» Task brief:
From the first line to the last, write out the records below exactly as they appear.
(The data begins)
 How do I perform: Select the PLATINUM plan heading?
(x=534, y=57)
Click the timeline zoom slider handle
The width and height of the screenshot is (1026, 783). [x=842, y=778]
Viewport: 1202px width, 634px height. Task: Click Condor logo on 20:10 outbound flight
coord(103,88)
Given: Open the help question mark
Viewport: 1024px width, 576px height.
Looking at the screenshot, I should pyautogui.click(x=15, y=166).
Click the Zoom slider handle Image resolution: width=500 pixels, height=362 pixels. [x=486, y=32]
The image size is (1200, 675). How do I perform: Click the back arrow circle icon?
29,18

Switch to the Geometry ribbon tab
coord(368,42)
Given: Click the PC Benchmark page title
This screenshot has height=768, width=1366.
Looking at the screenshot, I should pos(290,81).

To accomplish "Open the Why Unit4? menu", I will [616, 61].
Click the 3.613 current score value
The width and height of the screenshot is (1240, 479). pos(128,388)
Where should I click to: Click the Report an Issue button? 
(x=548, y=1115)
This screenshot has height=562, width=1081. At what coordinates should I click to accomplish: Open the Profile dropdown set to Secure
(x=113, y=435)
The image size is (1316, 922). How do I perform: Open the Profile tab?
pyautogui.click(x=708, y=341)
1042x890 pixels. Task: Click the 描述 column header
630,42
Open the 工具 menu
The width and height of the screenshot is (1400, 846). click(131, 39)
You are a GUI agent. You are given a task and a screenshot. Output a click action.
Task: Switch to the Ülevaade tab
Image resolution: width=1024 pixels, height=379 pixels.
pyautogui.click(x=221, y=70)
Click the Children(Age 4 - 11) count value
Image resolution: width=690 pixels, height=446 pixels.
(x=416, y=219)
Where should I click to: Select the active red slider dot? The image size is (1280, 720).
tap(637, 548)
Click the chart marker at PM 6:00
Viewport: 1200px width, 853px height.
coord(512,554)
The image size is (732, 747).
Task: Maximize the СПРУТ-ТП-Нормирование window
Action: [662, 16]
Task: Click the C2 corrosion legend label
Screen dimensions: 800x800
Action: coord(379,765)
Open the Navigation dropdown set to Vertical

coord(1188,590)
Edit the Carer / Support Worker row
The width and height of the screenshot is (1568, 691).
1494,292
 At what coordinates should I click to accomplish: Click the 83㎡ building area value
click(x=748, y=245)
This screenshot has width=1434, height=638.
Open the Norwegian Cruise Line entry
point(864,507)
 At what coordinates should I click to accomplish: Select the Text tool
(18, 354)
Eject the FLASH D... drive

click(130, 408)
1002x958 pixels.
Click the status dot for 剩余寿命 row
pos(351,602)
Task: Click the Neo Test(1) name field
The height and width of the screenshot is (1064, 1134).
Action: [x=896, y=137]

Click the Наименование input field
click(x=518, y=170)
(The data ends)
» Exercise output:
 How do I perform: Select the PLATINUM plan heading?
(x=534, y=57)
Click the timeline zoom slider handle
The width and height of the screenshot is (1026, 783). [x=842, y=778]
Viewport: 1202px width, 634px height. Task: Click Condor logo on 20:10 outbound flight
coord(103,88)
Given: Open the help question mark
Viewport: 1024px width, 576px height.
Looking at the screenshot, I should pyautogui.click(x=15, y=166).
Click the Zoom slider handle Image resolution: width=500 pixels, height=362 pixels. [x=486, y=32]
The image size is (1200, 675). How do I perform: Click the back arrow circle icon?
29,18

Switch to the Geometry ribbon tab
coord(368,42)
Given: Click the PC Benchmark page title
This screenshot has height=768, width=1366.
Looking at the screenshot, I should pos(290,81).

To accomplish "Open the Why Unit4? menu", I will [616, 61].
Click the 3.613 current score value
The width and height of the screenshot is (1240, 479). pos(128,388)
Where should I click to: Click the Report an Issue button? 
(x=548, y=1115)
This screenshot has height=562, width=1081. At what coordinates should I click to accomplish: Open the Profile dropdown set to Secure
(x=113, y=435)
The image size is (1316, 922). How do I perform: Open the Profile tab?
pyautogui.click(x=708, y=341)
1042x890 pixels. Task: Click the 描述 column header
630,42
Open the 工具 menu
The width and height of the screenshot is (1400, 846). click(131, 39)
You are a GUI agent. You are given a task and a screenshot. Output a click action.
Task: Switch to the Ülevaade tab
Image resolution: width=1024 pixels, height=379 pixels.
pyautogui.click(x=221, y=70)
Click the Children(Age 4 - 11) count value
Image resolution: width=690 pixels, height=446 pixels.
(x=416, y=219)
Where should I click to: Select the active red slider dot? The image size is (1280, 720).
tap(637, 548)
Click the chart marker at PM 6:00
Viewport: 1200px width, 853px height.
coord(512,554)
The image size is (732, 747).
Task: Maximize the СПРУТ-ТП-Нормирование window
Action: [662, 16]
Task: Click the C2 corrosion legend label
Screen dimensions: 800x800
Action: coord(379,765)
Open the Navigation dropdown set to Vertical

coord(1188,590)
Edit the Carer / Support Worker row
The width and height of the screenshot is (1568, 691).
1494,292
 At what coordinates should I click to accomplish: Click the 83㎡ building area value
click(x=748, y=245)
This screenshot has width=1434, height=638.
Open the Norwegian Cruise Line entry
point(864,507)
 At what coordinates should I click to accomplish: Select the Text tool
(18, 354)
Eject the FLASH D... drive

click(130, 408)
1002x958 pixels.
Click the status dot for 剩余寿命 row
pos(351,602)
Task: Click the Neo Test(1) name field
The height and width of the screenshot is (1064, 1134).
Action: [x=896, y=137]

Click the Наименование input field
click(x=518, y=170)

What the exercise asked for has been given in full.